Masih ingatkah kita
semua tatkala masih duduk di bangku sekolah, saat mendengar bapak atau ibu guru
bercerita tentang sejarah masuknya Islam di Nusantara? “Agama Islam,” kata
mereka, “… masuk ke Nusantara lewat para pedagang dari Gujarat, India.” Kini, puluhan
tahun kemudian, coba buka buku sejarah anak-anak kita. Lihat bab mengenai
masuknya Islam di Nusantara. Ternyata, masih banyak buku teks sejarah di
sekolah-sekolah kita yang juga menuliskan jika Islam masuk di Nusantara lewat
Gujarat di abad ke-13 Masehi. Hal ini diyakini berdasarkan catatan Marco Polo
yang pada 1292 pernah singgah di Sumatera Utara dan menemukan sebuah kampung di
mana warganya Muslim, lalu juga nisan makam Sultan Malik al-Shaleh yang
berangka 1297 M.

TUJUAN TUGAS =>
1. Dalam teks tentang masuknya Islam di Nusantara, angka tahun berapa yang tertera pada nisan makam Sultan Malik al-Shaleh?
2. Teruskan teks tentang masuknya Islam di Nusantara, dimulai sesudah kalimat terakhirnya.
Data yang dilampirkan sesudah teks ini tidak diperlukan.

CUPLIKAN KUMPULAN DATA =>
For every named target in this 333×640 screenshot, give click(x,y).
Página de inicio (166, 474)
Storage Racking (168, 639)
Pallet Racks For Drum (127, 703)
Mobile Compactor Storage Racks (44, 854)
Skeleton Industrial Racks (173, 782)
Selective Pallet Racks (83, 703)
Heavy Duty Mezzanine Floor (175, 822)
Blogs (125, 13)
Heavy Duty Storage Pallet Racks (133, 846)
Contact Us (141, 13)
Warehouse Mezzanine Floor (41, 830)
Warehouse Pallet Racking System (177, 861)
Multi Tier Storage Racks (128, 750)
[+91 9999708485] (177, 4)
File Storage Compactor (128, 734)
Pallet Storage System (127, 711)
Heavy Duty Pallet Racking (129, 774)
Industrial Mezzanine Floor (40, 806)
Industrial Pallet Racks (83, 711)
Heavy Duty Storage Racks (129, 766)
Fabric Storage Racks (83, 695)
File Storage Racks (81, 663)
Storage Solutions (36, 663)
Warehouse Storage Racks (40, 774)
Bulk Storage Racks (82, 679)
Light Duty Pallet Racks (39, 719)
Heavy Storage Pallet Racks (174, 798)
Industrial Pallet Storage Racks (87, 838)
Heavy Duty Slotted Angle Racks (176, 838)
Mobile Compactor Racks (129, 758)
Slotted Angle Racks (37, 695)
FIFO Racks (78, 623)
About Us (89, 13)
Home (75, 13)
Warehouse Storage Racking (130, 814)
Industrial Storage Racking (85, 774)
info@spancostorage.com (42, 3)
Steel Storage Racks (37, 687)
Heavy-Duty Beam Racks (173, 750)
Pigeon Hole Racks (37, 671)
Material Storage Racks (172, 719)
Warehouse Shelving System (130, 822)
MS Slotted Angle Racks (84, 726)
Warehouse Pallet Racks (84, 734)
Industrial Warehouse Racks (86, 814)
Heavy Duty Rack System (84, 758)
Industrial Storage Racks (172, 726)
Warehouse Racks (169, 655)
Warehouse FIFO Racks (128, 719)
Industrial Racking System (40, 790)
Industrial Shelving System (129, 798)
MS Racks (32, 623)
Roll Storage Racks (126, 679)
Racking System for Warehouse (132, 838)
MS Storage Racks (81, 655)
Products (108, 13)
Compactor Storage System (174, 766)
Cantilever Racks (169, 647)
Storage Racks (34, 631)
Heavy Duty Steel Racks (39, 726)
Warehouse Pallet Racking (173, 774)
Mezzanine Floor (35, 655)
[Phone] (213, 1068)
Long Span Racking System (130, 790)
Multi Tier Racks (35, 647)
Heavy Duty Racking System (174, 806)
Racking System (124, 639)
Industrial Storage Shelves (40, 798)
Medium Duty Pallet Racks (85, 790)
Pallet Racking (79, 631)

...

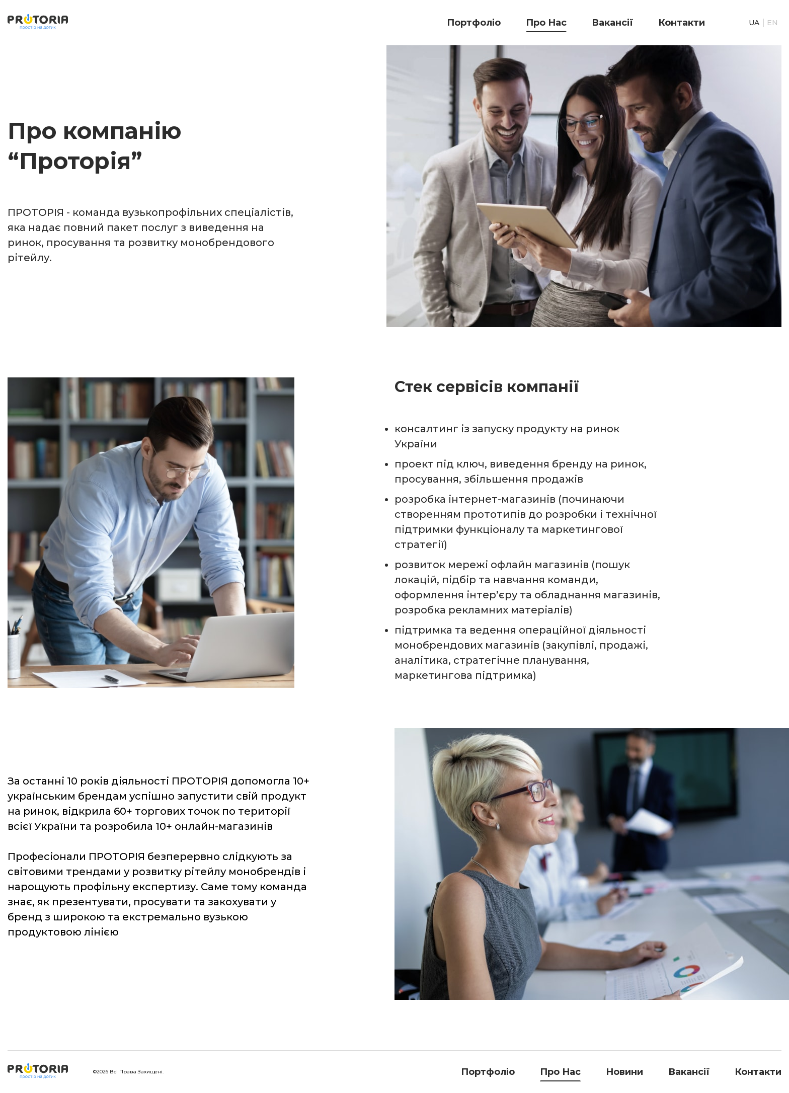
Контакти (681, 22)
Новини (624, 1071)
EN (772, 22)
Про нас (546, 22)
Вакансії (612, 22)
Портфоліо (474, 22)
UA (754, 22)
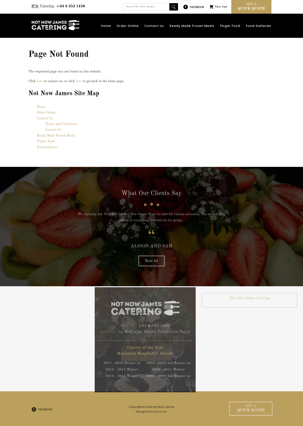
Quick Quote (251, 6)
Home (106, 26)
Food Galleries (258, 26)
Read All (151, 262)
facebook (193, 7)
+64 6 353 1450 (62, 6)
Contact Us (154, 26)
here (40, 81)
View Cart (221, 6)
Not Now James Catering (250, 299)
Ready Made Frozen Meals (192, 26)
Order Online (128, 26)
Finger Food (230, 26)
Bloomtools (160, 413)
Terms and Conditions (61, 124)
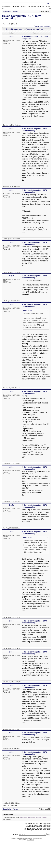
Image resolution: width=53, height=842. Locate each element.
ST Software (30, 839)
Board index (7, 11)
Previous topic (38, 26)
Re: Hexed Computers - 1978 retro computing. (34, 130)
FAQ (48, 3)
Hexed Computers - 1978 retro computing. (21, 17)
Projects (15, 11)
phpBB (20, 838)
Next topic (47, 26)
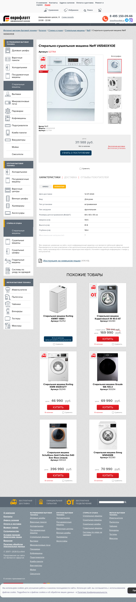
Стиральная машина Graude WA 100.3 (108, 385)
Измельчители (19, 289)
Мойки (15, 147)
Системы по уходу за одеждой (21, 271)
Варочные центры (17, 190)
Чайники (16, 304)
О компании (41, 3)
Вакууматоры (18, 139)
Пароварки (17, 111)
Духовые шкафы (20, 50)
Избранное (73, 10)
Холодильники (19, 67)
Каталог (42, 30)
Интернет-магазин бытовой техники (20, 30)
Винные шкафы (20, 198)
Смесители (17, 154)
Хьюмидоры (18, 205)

* * *

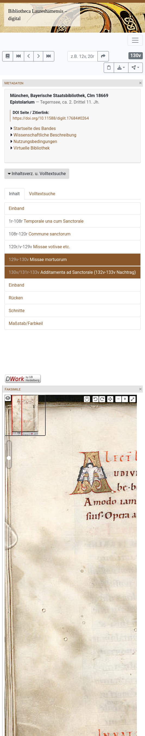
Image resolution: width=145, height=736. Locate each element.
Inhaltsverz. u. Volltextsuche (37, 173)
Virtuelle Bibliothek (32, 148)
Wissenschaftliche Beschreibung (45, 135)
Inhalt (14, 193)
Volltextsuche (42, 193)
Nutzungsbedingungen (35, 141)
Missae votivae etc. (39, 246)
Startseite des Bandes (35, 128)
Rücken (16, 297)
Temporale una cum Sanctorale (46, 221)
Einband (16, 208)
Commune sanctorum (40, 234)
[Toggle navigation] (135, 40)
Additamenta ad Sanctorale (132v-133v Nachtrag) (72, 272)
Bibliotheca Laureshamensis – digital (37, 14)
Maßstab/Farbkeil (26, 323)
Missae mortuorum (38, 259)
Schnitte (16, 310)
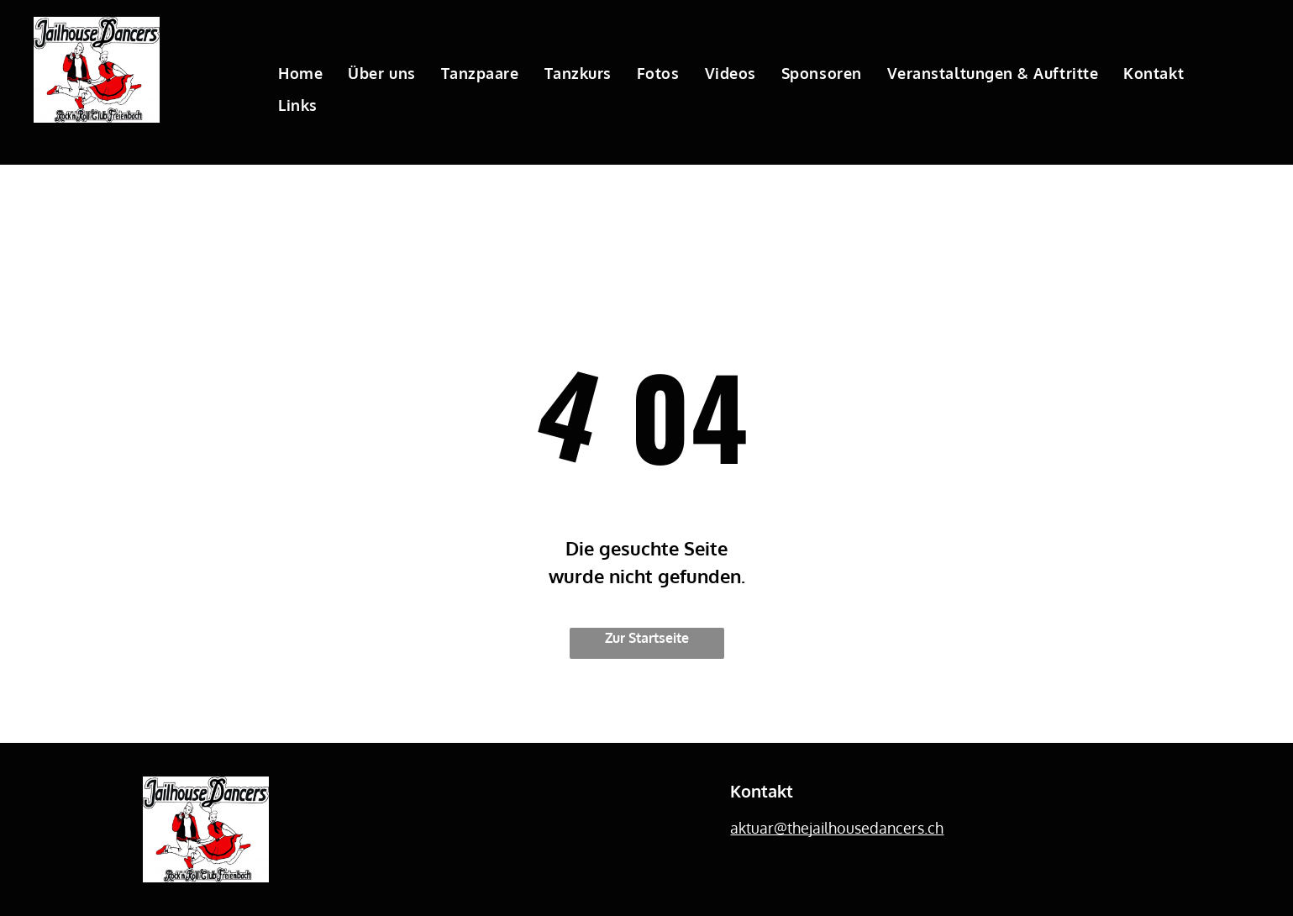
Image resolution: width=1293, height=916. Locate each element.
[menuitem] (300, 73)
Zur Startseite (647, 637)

JAWABAN SETIAP TUGAS =>
1. 1297 M.

2.
Teori yang menyebutkan
Islam masuk di Nusantara berasal dari Gujarat secara populer disebut sebagai
Teori Gujarat. Teori ini berasal dari seorang orientalis Belanda yang
mengaku-aku masuk Islam bernama Snouck Hurgronje. Ironisnya, oleh pemerintah
dalam hal ini Kementerian Pendidikan Nasional, teori yang sesunguhnya penuh
racun ini seolah dijadikan pembenaran tunggal bagi sejarah masuknya Islam di
Nusantara.
Padahal, teori Gujarat
tersebut banyak mendapat tentangan, bukan saja dari para intelektual Muslim,
seperti HAMKA dan juga sejarawan Mansyur Suryanegara, namun juga dari
intelektual Barat, dengan segala fakta-fakta arkeologis dan literatur kuno yang
ditemukan.
Salah seorang penentang
Teori Gujarat van Hurgronje adalah Prof. Dr. HAMKA yang menegaskan jika seorang
pencatat sejarah Tiongkok yang mengembara pada 674 M telah menemukan satu
kelompok bangsa Arab yang berdiam di pesisir Barat Sumatera. HAMKA juga
menambahkan bahwa temuan ini telah diyakini kebenarannya oleh para pencatat
sejarah dunia Islam di Princetown University di Amerika.(1)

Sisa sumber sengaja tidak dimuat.